Neocortical β‐amyloid (Aβ) aggregates in Alzheimer's disease (AD) are enriched in transition metals that mediate assembly. Clioquinol (CQ) targets metal interaction with Aβ and inhibits amyloid pathology in transgenic mice. Here, we investigated the binding properties of radioiodinated CQ ([¹²⁵I]CQ) to different in vitro and in vivo Alzheimer models. We observed saturable binding of [¹²⁵I]CQ to synthetic Aβ precipitated by Zn²⁺ (K_d = 0.45 and 1.40 nm for Aβ_1‐42 and Aβ_1‐40, respectively), which was fully displaced by free Zn²⁺, Cu²⁺, the chelator DTPA (diethylene triamine pentaacetic acid) and partially by Congo red. Sucrose density gradient of post‐mortem AD brain indicated that [¹²⁵I]CQ concentrated in a fraction enriched for both Aβ and Zn, which was modulated by exogenous addition of Zn²⁺ or DTPA. APP transgenic (Tg2576) mice injected with [¹²⁵I]CQ exhibited higher brain retention of tracer compared to non‐Tg mice. Autoradiography of brain sections of these animals confirmed selective [¹²⁵I]CQ enrichment in the neocortex.

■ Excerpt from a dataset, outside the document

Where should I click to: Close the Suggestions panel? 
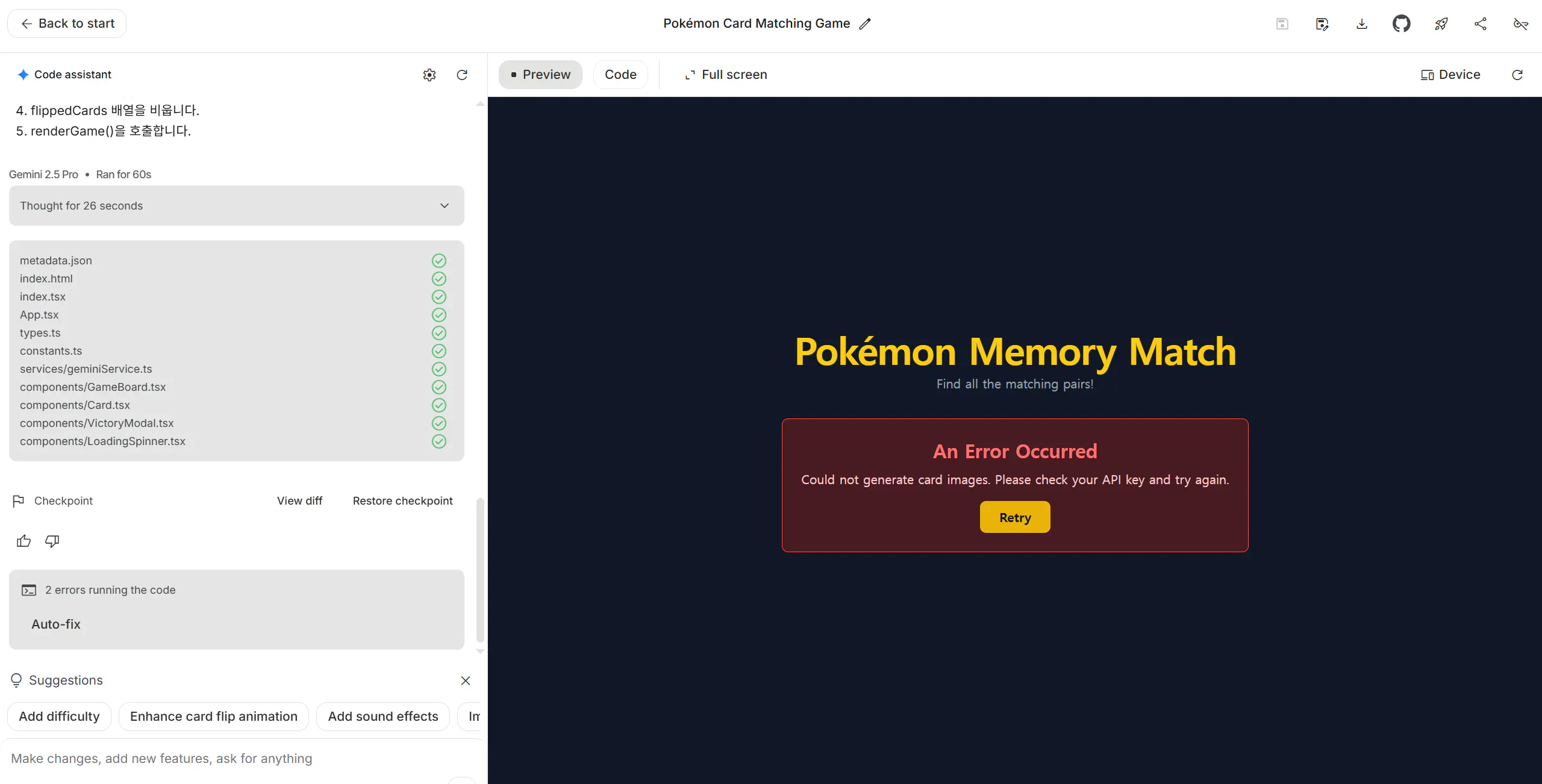pyautogui.click(x=466, y=680)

Histologically, both thioflavine‐S (ThS)‐positive and negative structures were labeled by [¹²⁵I]CQ. A pilot SPECT study of [¹²³I]CQ showed limited uptake of the tracer into the brain, which did however, appear to be more rapid in AD patients compared to age‐matched controls. These data support metallated Aβ species as the neuropharmacological target of CQ and indicate that this drug class may have potential as in vivo imaging agents for Alzheimer neuropathology.